Comment 10 Anand 2017-01-05 09:46:44 UTC
I have come this far through trial and error :) If I recollect correctly, if I did not import the source slide (i.e. only importing the source layout) I was not able to see the source slide content like the logo in the top right corner and content in the footer ...
BTW if layout is imported twice it gives org.apache.xmlbeans.impl.values.XmlValueDisconnectedException, I have got in to and passed out of that phase :)
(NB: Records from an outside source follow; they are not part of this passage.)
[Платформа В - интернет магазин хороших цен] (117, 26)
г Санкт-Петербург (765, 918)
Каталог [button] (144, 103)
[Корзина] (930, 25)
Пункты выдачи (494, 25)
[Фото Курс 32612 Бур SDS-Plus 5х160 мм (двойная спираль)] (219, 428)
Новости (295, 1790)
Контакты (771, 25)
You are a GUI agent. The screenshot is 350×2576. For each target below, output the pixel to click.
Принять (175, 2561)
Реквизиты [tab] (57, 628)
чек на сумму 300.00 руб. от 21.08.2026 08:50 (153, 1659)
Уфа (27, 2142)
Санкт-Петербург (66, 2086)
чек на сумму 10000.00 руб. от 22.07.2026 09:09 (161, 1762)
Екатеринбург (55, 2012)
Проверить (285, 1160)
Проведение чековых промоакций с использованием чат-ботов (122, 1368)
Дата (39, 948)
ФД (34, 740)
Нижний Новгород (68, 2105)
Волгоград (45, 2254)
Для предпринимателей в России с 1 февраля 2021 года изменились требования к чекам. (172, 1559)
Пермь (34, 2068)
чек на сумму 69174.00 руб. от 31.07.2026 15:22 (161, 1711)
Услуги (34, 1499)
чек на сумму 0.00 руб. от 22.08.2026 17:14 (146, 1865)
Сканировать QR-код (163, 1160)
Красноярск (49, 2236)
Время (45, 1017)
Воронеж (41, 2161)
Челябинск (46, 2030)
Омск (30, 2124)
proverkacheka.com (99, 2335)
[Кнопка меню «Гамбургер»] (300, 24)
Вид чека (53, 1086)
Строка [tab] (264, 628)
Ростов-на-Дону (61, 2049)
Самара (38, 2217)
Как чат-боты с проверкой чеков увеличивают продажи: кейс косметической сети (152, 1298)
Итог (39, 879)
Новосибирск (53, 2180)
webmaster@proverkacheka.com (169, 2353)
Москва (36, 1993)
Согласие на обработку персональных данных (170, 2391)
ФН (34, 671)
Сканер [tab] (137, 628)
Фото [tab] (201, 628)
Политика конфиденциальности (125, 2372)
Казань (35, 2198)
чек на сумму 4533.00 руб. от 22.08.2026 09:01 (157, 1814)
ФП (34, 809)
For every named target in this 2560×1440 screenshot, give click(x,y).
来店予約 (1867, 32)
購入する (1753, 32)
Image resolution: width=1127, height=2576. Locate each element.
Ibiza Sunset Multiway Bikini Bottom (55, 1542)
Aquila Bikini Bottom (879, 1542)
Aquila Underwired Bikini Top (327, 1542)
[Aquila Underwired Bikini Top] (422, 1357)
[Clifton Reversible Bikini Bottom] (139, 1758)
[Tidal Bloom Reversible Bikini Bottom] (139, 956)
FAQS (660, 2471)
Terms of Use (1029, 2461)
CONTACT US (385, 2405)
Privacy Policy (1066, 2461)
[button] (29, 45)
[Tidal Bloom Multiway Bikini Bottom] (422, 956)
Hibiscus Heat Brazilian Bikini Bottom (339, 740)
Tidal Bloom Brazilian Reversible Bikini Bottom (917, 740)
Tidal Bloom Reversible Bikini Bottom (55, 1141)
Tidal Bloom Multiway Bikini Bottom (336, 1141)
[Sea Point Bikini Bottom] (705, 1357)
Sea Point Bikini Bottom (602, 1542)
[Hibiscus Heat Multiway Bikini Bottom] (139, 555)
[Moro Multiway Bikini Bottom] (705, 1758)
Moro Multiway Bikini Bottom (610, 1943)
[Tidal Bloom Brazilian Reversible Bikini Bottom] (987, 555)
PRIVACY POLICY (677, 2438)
Anyway I will try again and see what combo works.
Comment 11 Anand 2017-01-05 14:33:26 UTC
I have tried different combinations of importing layout, slide master, and slide.
If I create the slide using the layout or import only the layout PowerPoint opens the resultant file without any errors but header and footer are missing from the destination slide.
Please let me know if there's any workaround you can suggest.
Comment 12 Andreas Beeker 2018-08-13 19:21:45 UTC
Created attachment 36089 [details]
Working example

After a small copy&paste error and some refactoring, this works for me.
Tested with Libre Office and Powerpoint 2016
Comment 13 Andreas Beeker 2018-08-13 19:23:02 UTC
The attachment "Working example" was tested with the 4.0.0 SNAPSHOT trunk.